Dalam banyak kasus kekerasan di Indonesia, kita dapat melihat adanya aspek-aspek eksternal yang merangsang berkembangnya kekerasan, seperti ketidakadilan, kesenjangan, kesewenang-wenangan, dan sebagainya. Konflik merupakan aspek eksternal yang paling memungkinkan sebagai penyulut api tindakan kekerasan massal. Sebut saja konflik agama di Tasikmalaya, Timor Timur, Situbondo, dan Ketapang. Juga tengoklah konflik suku di Irian dan Sanggau-Ledo, konflik ras di Jakarta, Medan dan Solo, konflik antar kampung di Tanah Abang dan Manggarai, dan berderet-deret peristiwa negatif berdarah akibat konflik lainnya. Yang harus menjadi fokus kita dibalik semua peristiwa negatif bersimbah darah ini adalah penciptaan konflik yang diusung oleh kekuatan-kekuatan horor tertentu di tangan para penguasa, baik itu politik maupun ekonomi.

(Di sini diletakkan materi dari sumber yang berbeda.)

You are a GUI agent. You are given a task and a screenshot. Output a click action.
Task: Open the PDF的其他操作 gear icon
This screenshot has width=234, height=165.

Ada aspek-aspek internal subyektif yang menjadi penyulut lahirnya tindakan kekerasan. “Berbagai tindakan kekerasan,” demikian Fromm, “banyak dilatarbelakangi oleh dorongan untuk mencapai keadaan trance, ini adalah penghancuran yang bersifat ekstasis”. Apa itu ekstasis? Ekstasi adalah suatu keadaan mental yang mencapai puncak ketika jiwa secara tiba-tiba naik menuju tingkat pengalaman yang melampaui kenyataan sehari-hari, sehingga mencapai tingkat kebahagiaan yang luar biasa, diiringi trance, dan kemudian pencerahan. Ciri utama dari orang yang sedang mengalami ekstasi adalah bahwa orang itu bukan lagi dirinya yang sebelumnya. Ia menjadi sesuatu yang lain. Dalam konteks Indonesia, berdasarkan data wawancara, banyak pihak yang melakukan tindak kekerasan merasa bahwa mereka dikuasai oleh suatu kekuatan tertentu, yang membawanya pada semacam kepuasan puncak. Pada titik puncak ekstasis itu, kita tidak lagi menjadi diri kita seutuhnya, kita dikuasai oleh kenikmatan dalam bentuk tindak kekejaman dan brutal.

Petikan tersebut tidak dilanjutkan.